Instruction A:
Rewrite the listing below, starting at its first line and ending at the line containing "should pyautogui.click(x=109, y=85).", with every "Given" replaced by "Goal" and everything else left unchanged.

Article:
Some critics of the recent NSA surveillance stories by the Guardian and Washington Post say the reports are filled with so many errors that they amount to “journalistic malfeasance.” But is this really the case?

There have been a host of critical responses to the recent stories from the Guardian and Washington Post about the NSA and its massive phone-data and internet surveillance programs, and many of them have taken aim at the reporting involved in those stories — which some allege has been shoddy and incomplete. In one recent post in particular, freelance journalist Joshua Foust said that the stories have amounted to “journalistic malfeasance” because much of what they have been reporting has turned out to be wrong.

But even more than that, Foust — who writes about counter-terrorism and used to work for the American Security Project — argues that these errors mean the Guardian (please see disclosure below) and Post stories were rushed into print with little or no regard for the facts, and suggests this is part of a regrettable trend towards breaking news without spending enough time to verify what is being reported. But is that really fair?

Given records:
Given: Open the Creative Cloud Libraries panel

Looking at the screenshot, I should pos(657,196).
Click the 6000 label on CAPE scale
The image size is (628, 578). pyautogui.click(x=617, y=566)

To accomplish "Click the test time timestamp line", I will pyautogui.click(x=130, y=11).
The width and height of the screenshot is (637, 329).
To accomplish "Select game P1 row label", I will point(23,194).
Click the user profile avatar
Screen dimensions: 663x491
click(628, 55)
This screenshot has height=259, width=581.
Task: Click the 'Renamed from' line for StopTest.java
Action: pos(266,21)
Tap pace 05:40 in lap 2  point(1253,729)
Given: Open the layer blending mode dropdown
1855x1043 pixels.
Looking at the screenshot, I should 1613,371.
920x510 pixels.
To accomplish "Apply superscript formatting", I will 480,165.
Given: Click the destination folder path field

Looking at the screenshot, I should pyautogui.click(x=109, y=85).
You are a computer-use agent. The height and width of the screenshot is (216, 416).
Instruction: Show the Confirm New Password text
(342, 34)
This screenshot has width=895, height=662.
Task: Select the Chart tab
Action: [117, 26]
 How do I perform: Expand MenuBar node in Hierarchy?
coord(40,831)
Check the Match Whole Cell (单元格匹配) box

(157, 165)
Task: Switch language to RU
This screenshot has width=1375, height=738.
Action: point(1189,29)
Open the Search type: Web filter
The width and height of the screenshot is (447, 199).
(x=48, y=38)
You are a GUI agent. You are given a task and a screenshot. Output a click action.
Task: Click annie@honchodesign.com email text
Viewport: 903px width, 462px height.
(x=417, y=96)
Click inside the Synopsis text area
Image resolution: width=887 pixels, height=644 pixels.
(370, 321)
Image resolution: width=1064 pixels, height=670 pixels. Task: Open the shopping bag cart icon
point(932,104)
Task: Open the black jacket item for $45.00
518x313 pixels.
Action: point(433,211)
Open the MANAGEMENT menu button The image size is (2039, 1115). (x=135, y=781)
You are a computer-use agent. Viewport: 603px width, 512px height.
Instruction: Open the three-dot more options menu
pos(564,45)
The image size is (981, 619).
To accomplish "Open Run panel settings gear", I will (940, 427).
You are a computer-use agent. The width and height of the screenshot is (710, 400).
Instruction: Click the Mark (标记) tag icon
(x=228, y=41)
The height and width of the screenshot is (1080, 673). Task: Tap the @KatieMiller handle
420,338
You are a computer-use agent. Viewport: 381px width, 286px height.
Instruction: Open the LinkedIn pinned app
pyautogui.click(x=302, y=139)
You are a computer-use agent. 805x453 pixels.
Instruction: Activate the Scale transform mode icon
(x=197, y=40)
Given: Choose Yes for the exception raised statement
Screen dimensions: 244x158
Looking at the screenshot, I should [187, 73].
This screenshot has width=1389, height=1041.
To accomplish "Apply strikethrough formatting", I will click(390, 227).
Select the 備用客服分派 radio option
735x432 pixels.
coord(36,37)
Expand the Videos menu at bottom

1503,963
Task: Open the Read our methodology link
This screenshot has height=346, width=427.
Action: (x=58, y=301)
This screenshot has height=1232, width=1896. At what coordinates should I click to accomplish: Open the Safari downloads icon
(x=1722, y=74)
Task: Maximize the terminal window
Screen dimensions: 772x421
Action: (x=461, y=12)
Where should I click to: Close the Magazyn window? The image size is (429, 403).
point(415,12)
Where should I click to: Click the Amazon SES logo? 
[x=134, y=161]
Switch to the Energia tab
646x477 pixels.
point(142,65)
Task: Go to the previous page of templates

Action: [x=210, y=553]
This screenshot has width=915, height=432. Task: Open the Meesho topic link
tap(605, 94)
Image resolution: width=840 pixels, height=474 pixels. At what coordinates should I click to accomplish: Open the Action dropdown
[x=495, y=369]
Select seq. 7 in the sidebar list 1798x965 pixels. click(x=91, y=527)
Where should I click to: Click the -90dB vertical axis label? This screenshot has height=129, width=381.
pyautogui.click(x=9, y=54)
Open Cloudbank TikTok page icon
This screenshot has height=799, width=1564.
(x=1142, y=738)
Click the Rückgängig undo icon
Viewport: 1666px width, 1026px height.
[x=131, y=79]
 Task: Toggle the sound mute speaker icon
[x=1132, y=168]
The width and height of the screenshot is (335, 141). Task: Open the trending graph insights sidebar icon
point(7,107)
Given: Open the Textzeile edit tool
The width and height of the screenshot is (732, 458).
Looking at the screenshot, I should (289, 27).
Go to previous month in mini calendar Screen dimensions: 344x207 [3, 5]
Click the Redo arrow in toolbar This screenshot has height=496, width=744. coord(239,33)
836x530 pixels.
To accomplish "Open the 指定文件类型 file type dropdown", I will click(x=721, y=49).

Instruction B:
Print the section of the NSA reporting article starting at "But even more" and ending at "that really fair?".

Response A:
Goal: Open the Creative Cloud Libraries panel

Looking at the screenshot, I should pos(657,196).
Click the 6000 label on CAPE scale
The image size is (628, 578). pyautogui.click(x=617, y=566)

To accomplish "Click the test time timestamp line", I will pyautogui.click(x=130, y=11).
The width and height of the screenshot is (637, 329).
To accomplish "Select game P1 row label", I will point(23,194).
Click the user profile avatar
Screen dimensions: 663x491
click(628, 55)
This screenshot has height=259, width=581.
Task: Click the 'Renamed from' line for StopTest.java
Action: pos(266,21)
Tap pace 05:40 in lap 2  point(1253,729)
Goal: Open the layer blending mode dropdown
1855x1043 pixels.
Looking at the screenshot, I should 1613,371.
920x510 pixels.
To accomplish "Apply superscript formatting", I will 480,165.
Goal: Click the destination folder path field

Looking at the screenshot, I should pyautogui.click(x=109, y=85).

Response B:
But even more than that, Foust — who writes about counter-terrorism and used to work for the American Security Project — argues that these errors mean the Guardian (please see disclosure below) and Post stories were rushed into print with little or no regard for the facts, and suggests this is part of a regrettable trend towards breaking news without spending enough time to verify what is being reported. But is that really fair?